__Work to complete__. Once the pictures are set aside, copy the data below exactly as it stands.

__Supplied material__.
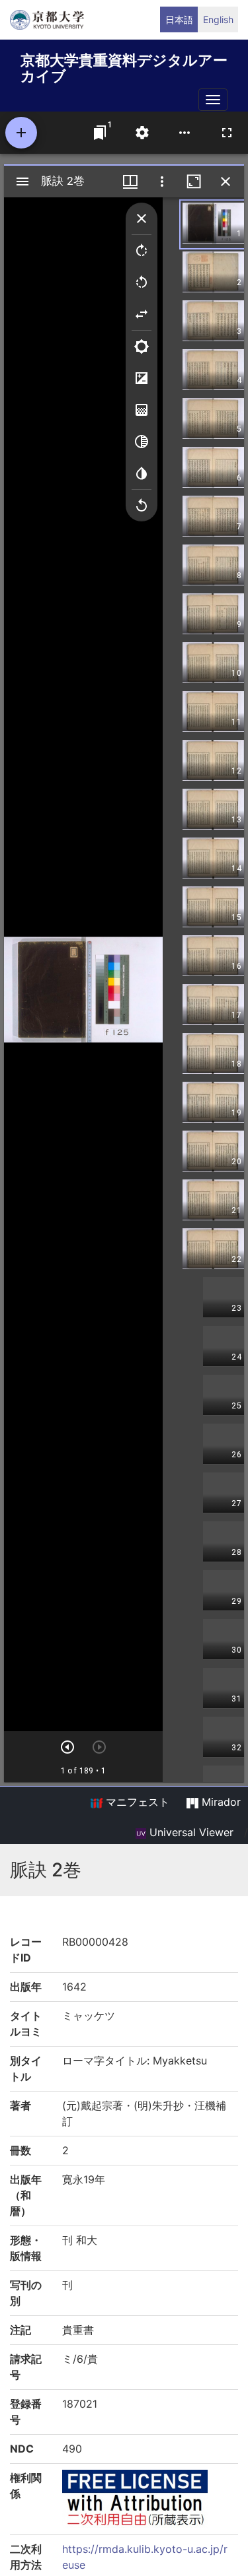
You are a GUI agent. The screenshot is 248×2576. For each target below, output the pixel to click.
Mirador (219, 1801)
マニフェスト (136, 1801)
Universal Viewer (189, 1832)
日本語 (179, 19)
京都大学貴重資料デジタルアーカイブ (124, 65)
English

__Result of the exercise__.
You are a GUI agent. The screenshot is 248×2576. For each target below, output the pixel to click.
Mirador (219, 1801)
マニフェスト (136, 1801)
Universal Viewer (189, 1832)
日本語 (179, 19)
京都大学貴重資料デジタルアーカイブ (124, 65)
English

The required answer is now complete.